June 15, 2011

Biodiesel Industry Launches First Ever National Advertising Effort



The U.S. biodiesel industry this week is launching its largest-ever public outreach effort. The paid ad buy will raise awareness of the economic, environmental and national security benefits of the nation's first and only EPA-designated advanced biofuel to reach nationwide production. 

The multi-million dollar project will include national television advertising, coupled with regional print and radio advertising as well as an online presence. The centerpiece of the education effort is a 30-second spot that will air across the nation on Sunday-morning network talk shows, beginning this Sunday, June 19th. The ads feature the tagline, "Biodiesel. America’s Advanced Biofuel" and focus on biodiesel’s viability here and now. The television spot highlights biodiesel use in the Dallas area to demonstrate the fuel’s practical, common-sense appeal in communities across the country.   View the television commercial here: www.AmericasAdvancedBiofuel.com.        

"The public generally doesn't know that there is an advanced biofuel here now,” said Joe Jobe, CEO of the National Biodiesel Board (NBB), the industry trade association. “This is not some pipedream.
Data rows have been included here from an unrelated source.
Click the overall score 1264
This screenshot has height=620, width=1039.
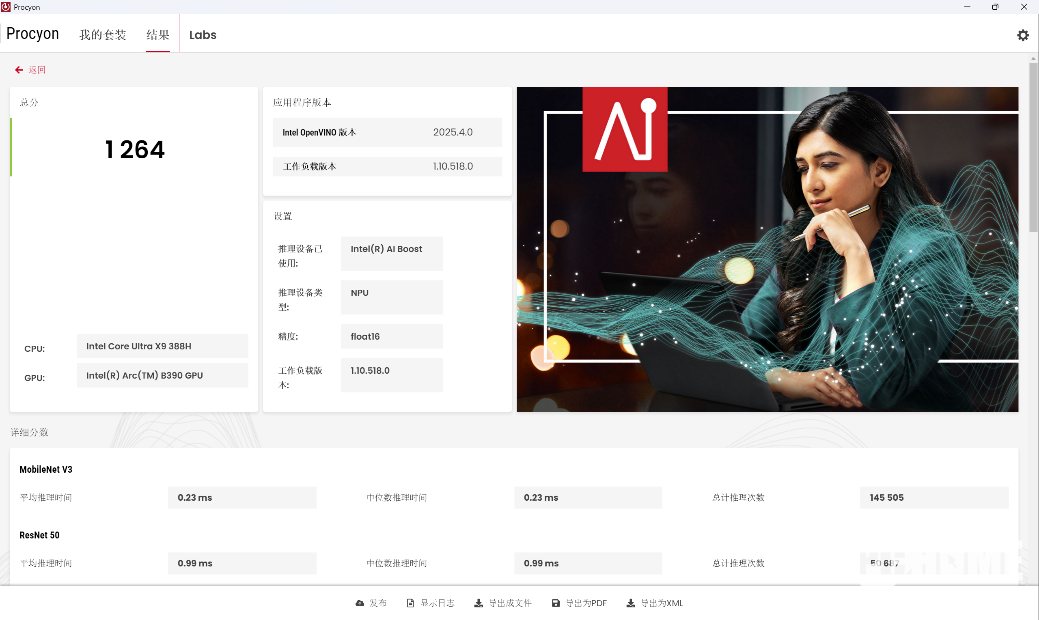(x=135, y=150)
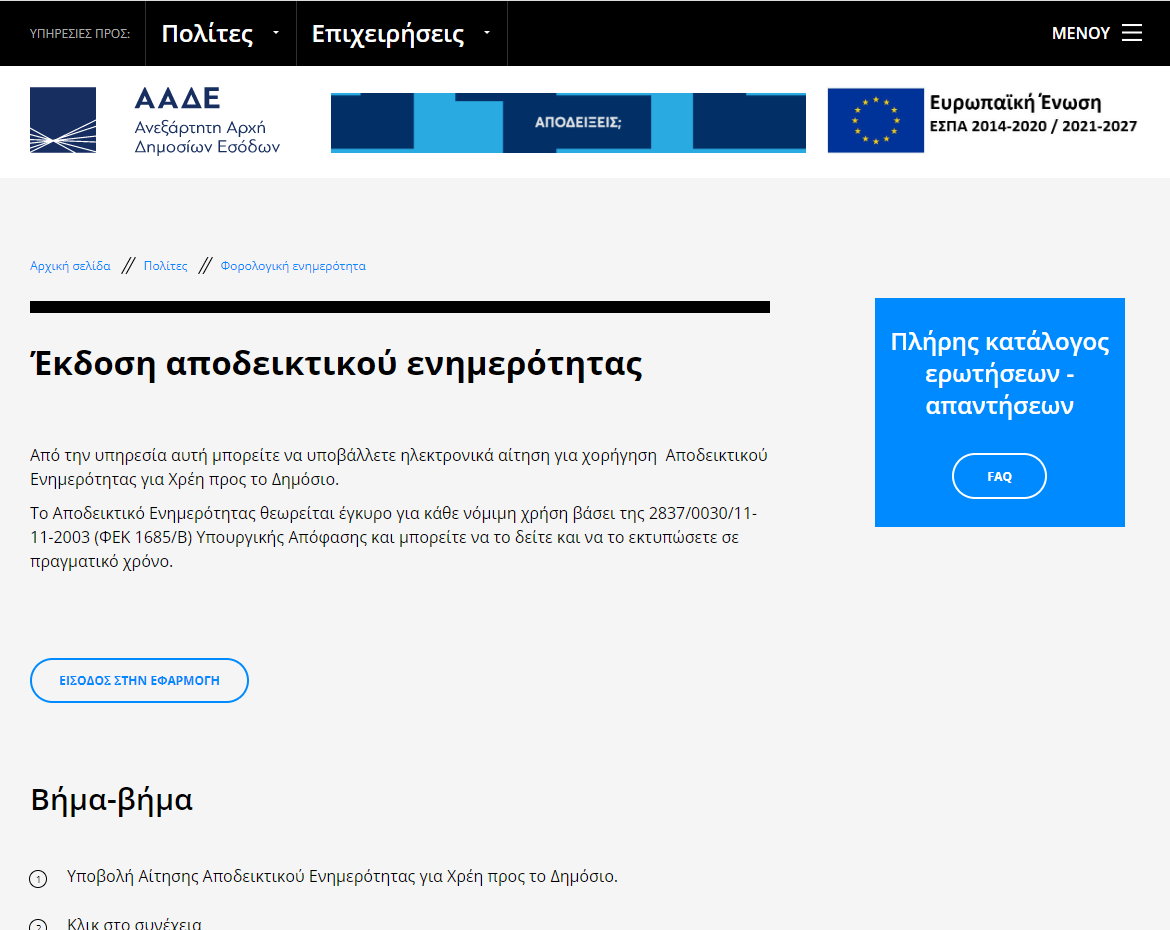
Task: Click the ΑΠΟΔΕΙΞΕΙΣ banner image
Action: [x=568, y=123]
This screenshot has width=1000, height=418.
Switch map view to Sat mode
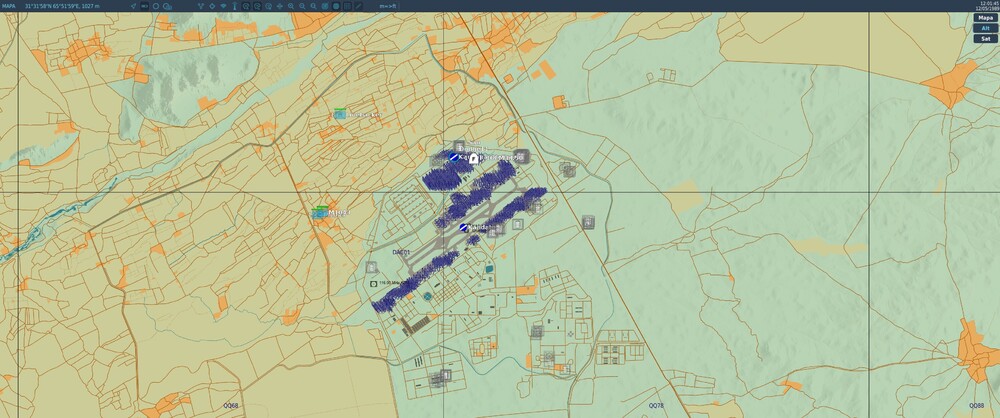click(985, 38)
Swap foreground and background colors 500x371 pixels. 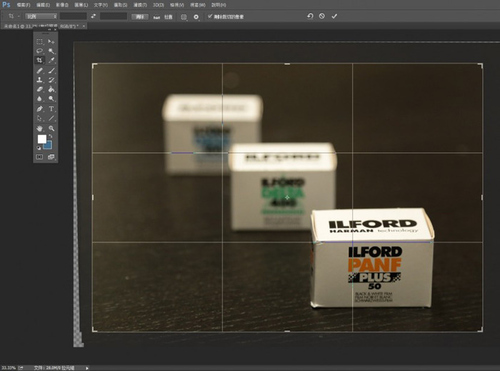[x=50, y=136]
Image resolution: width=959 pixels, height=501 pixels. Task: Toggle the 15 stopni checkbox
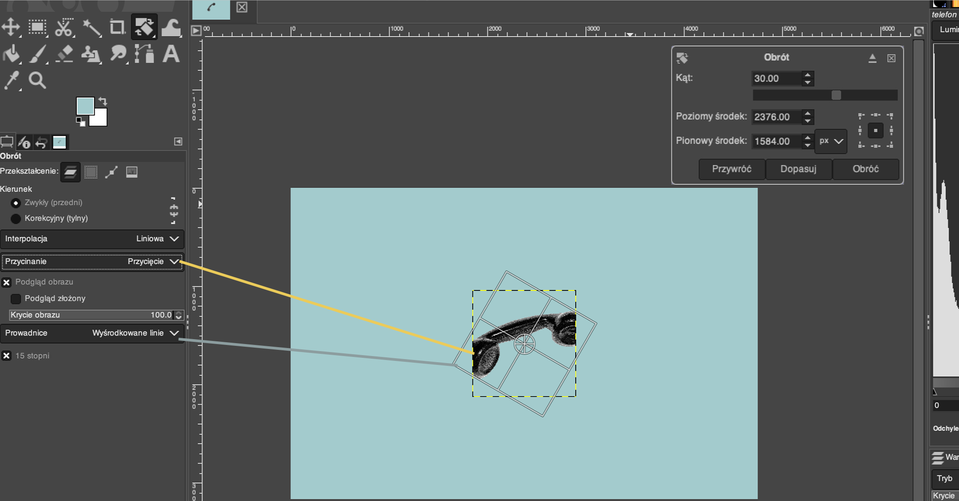[x=7, y=355]
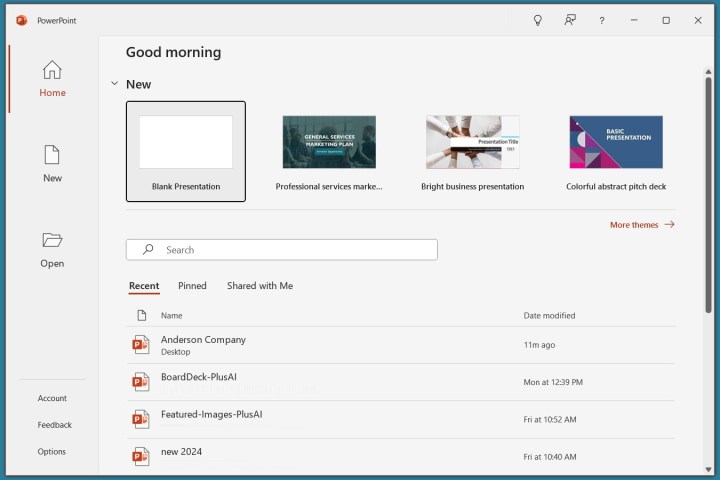Viewport: 720px width, 480px height.
Task: Open the New presentation page icon
Action: (x=52, y=155)
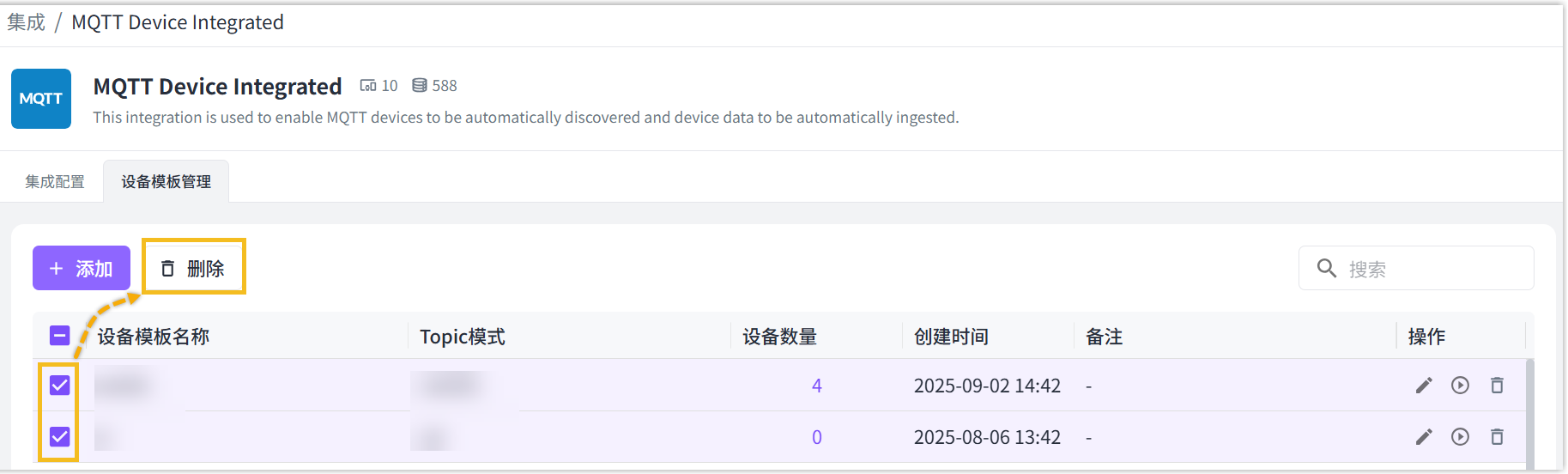The image size is (1568, 474).
Task: Run test on the 2025-08-06 template
Action: click(x=1460, y=437)
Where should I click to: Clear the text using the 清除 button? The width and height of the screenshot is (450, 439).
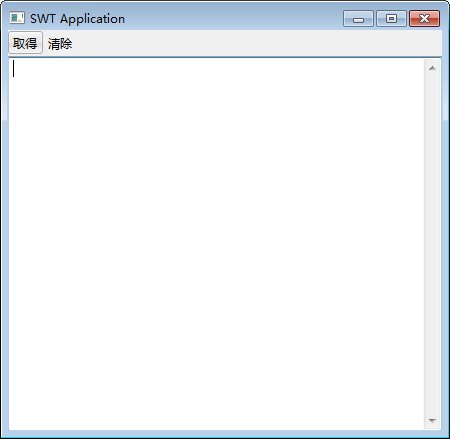coord(60,43)
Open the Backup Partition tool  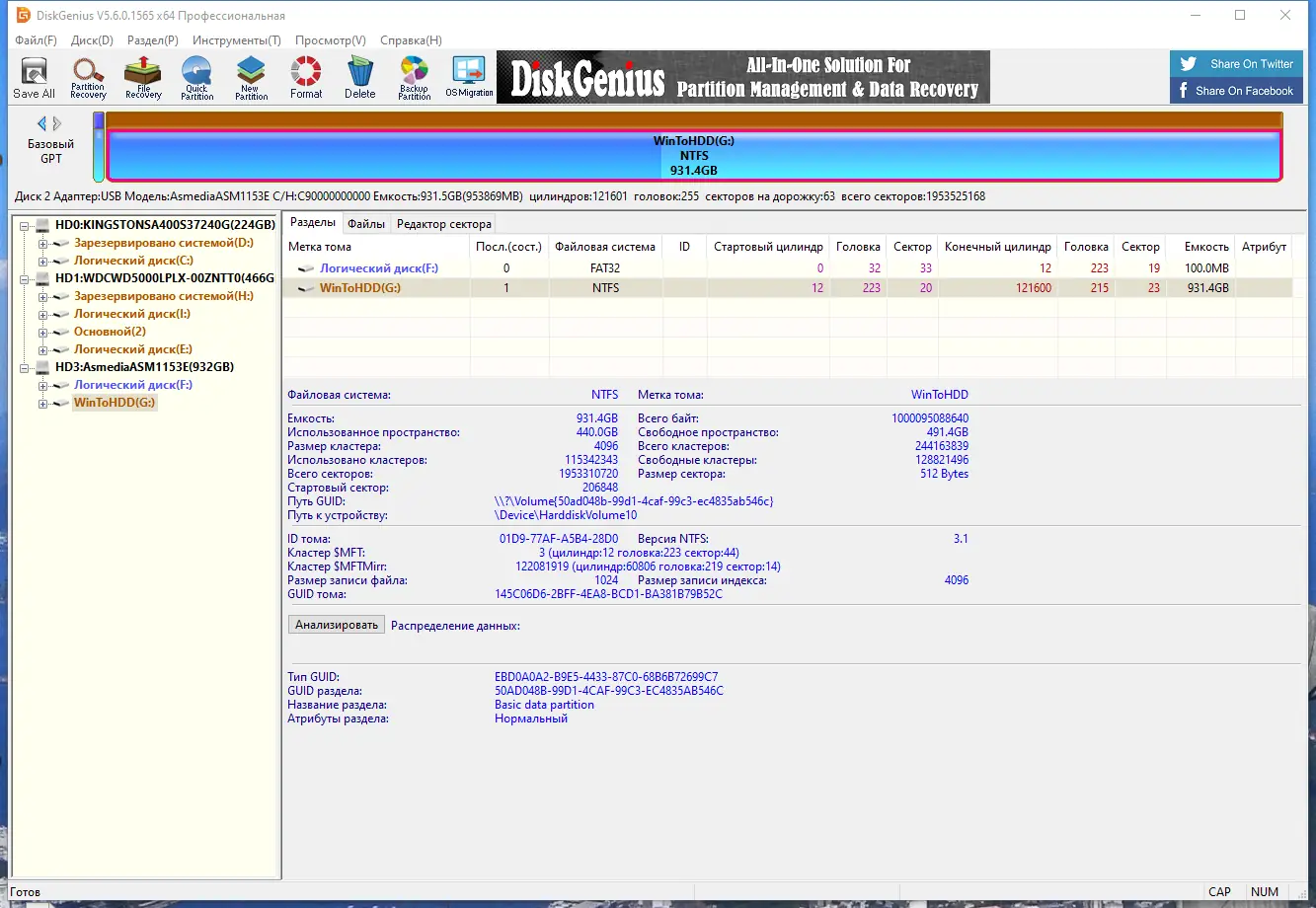point(415,78)
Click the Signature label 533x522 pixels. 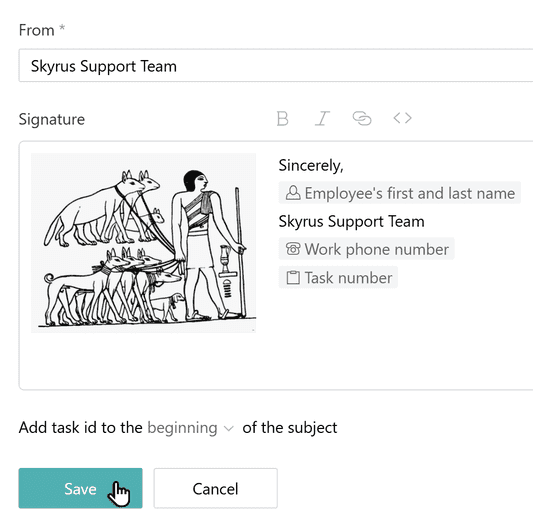52,119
Biodiesel today is fueling long-haul trucks from Florida to California, municipal buses in Texas, Ford pickups in Detroit, and Volkswagens in New York City.”

“It’s helping communities reduce air pollution while cutting greenhouse gas emissions that contribute to climate change,” Jobe said. “It’s creating jobs and economic growth while generating hundreds of millions of dollars in tax revenues. And it’s reducing our heavy dependence on foreign oil, the single largest component of our massive national trade deficit.

Biodiesel is a renewable, clean-burning diesel replacement made from an increasingly diverse mix of resources such as agricultural oils, recycled cooking oil and animal fats, with a host of potential future feedstocks such as algae under research. It is the first and only commercial-scale fuel being produced nationwide to meet the EPA’s definition as an advanced biofuel under the agency’s Renewable Fuel Program, which is aimed at spurring development of sustainable alternatives to oil.

The EPA has determined that biodiesel reduces greenhouse gas emissions by 57 percent to 86 percent compared with petroleum diesel, depending on the feedstock used. Biodiesel also has the highest energy balance of any domestic, liquid fuel, yielding 4 ½ units of energy for every unit of fossil energy it takes to produce it. The EPA also says biodiesel dramatically reduces nearly every toxic air pollutant compared with traditional diesel.